Die Novelle BGBl. 131/1995 beseitigte §4 Abs4 aus dem Rechtsbestand und traf folgende Übergangsregelung:
"Artikel II
(1) Allen Verfahren in bezug auf Pflegegeld in Höhe der Stufen 3 bis 7 sind für die Zeit bis zum 30. Juni 1995 die bis zu diesem Zeitpunkt geltenden Bestimmungen des Bundespflegegeldgesetzes, BGBl. Nr. 110/1993, zugrunde zu legen. Der Rechtsweg ist in bezug auf Pflegegeld in Höhe der Stufen 3 bis 7 für die Zeit vor dem 1. Juli 1995 ausgeschlossen.

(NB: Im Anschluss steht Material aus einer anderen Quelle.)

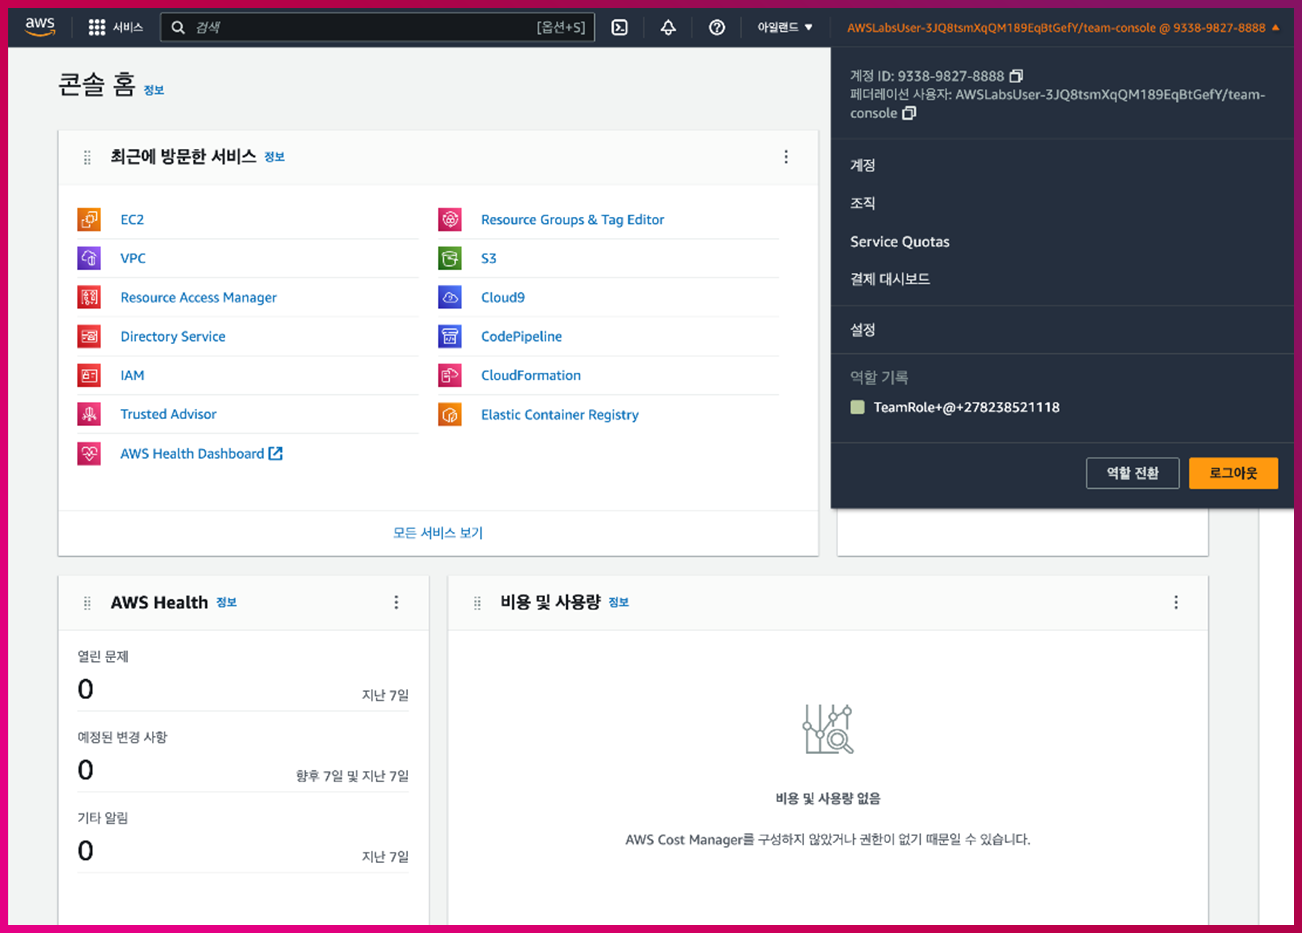Image resolution: width=1302 pixels, height=933 pixels.
Task: Click the S3 bucket icon
Action: (450, 258)
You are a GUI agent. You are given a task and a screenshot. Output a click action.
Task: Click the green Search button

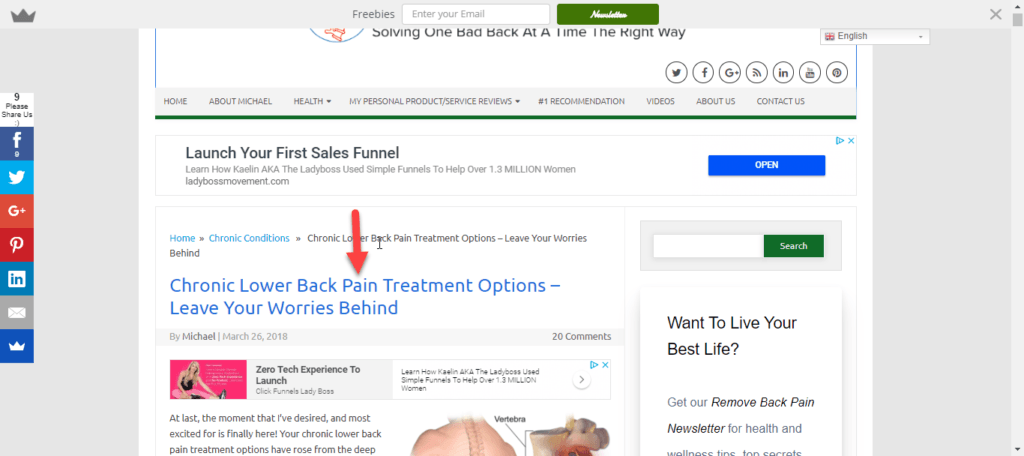[793, 246]
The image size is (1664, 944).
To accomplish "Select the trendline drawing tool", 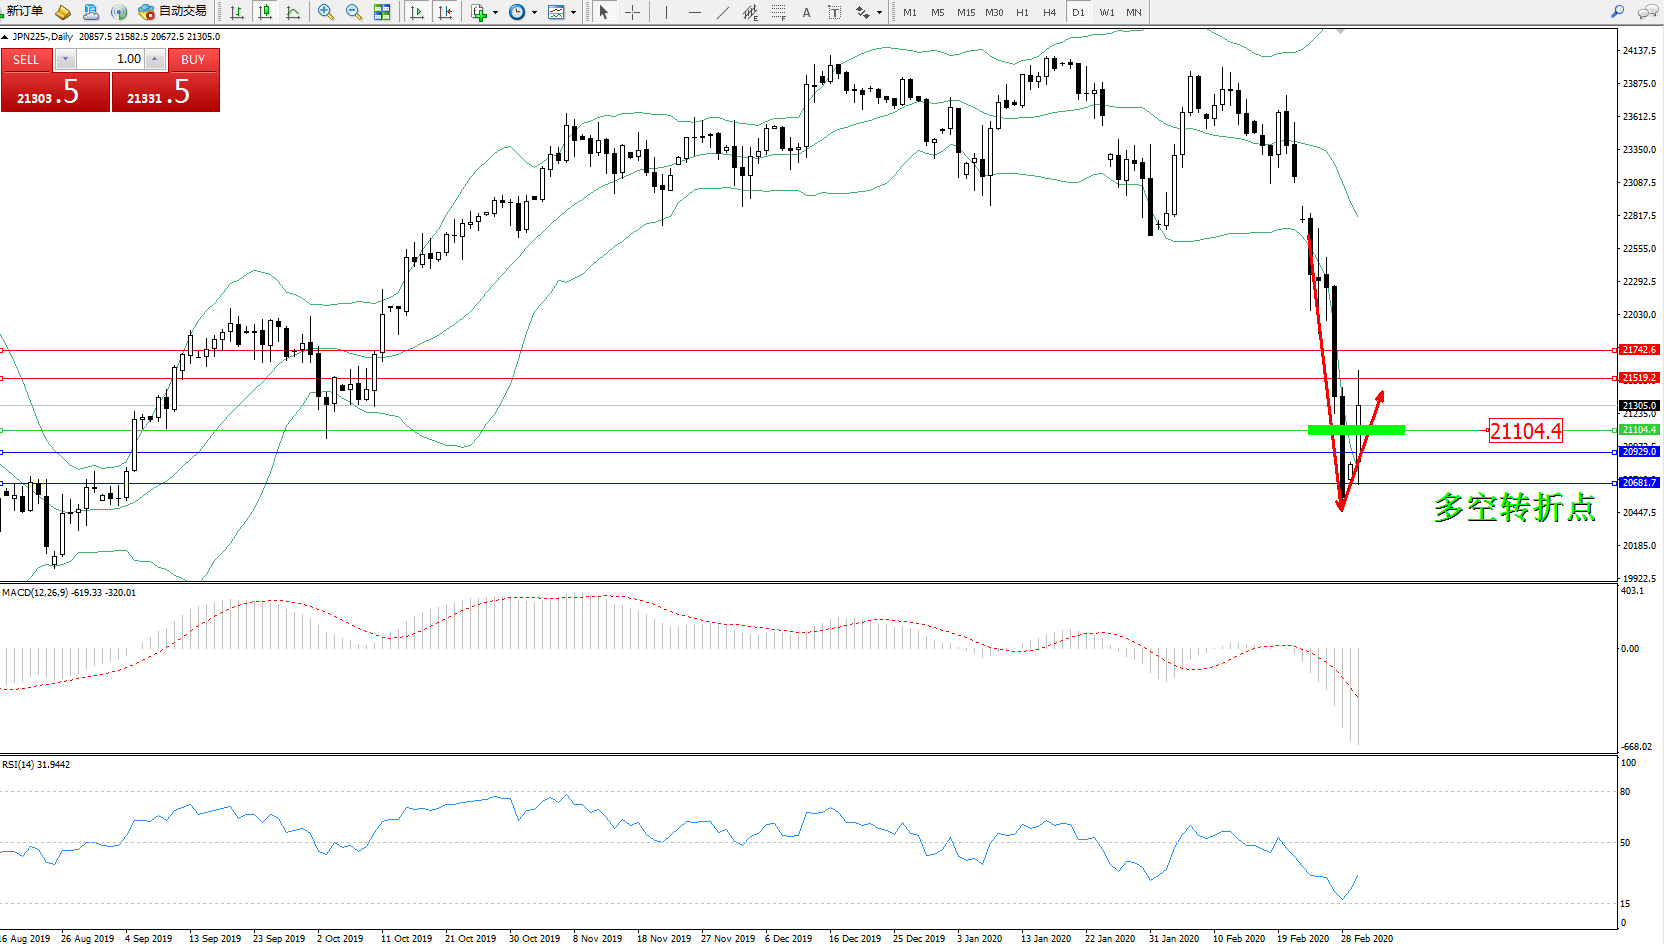I will pos(722,12).
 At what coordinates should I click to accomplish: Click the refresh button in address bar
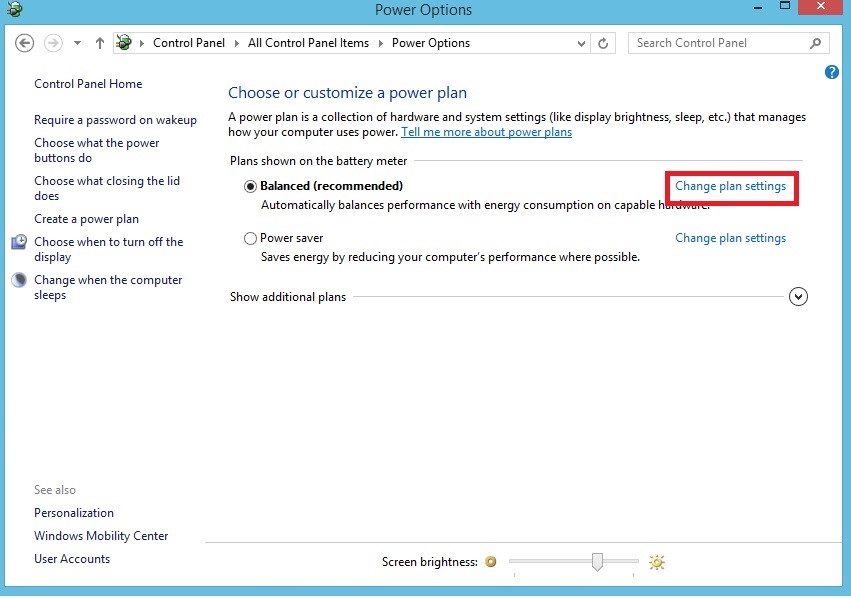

(2) Wurde in der Zeit vom 1. Juli 1994 bis 30. Juni 1995 mittels Mitteilung ein Pflegegeld in Höhe der Stufen 3 bis 6 gewährt, ist §25 Abs2 des Bundespflegegeldgesetzes nicht anzuwenden."
Die hier in Betracht zu ziehenden Bestimmungen dieser Novelle traten mit 1. Juli 1995 in Kraft.
II. 1. Mit der ausdrücklich als Bescheid bezeichneten, in Spruch, Begründung und Rechtsmittelbelehrung ("Belehrung über das Klagerecht") gegliederten schriftlichen Erledigung der Pensionsversicherungsanstalt der Angestellten vom 6. September 1995 wurde der nunmehrigen Beschwerdeführerin auf ihren Antrag mit Wirksamkeit ab 1. April 1995 unter Berufung auf §§3, 4, 9 und 12 des BundespflegegeldG "in der geltenden Fassung" (das ist hinsichtlich des von 1. April 1995 bis 30. Juni 1995 gewährten Pflegegeldes die Fassung BGBl. 27/1994, hinsichtlich des ab 1. Juli 1995 gewährten BGBl. 131/1995) Pflegegeld in Höhe der Pflegestufe 4 zuerkannt und die gewährte Leistung (unter teilweiser Ruhendstellung für die Zeit eines Krankenhausaufenthaltes) betragsmäßig festgesetzt. In der Rechtsmittelbelehrung wird auf das Recht hingewiesen, gegen den Bescheid innerhalb von drei Monaten ab Zustellung beim sodann bezeichneten Sozialgericht Klage zu erheben und weiters angeführt, daß über die Pflegestufe 2 des gewährten Pflegegeldes hinaus für die Zeit vor dem 1. Juli 1995 ein Rechtsmittel nicht zulässig sei.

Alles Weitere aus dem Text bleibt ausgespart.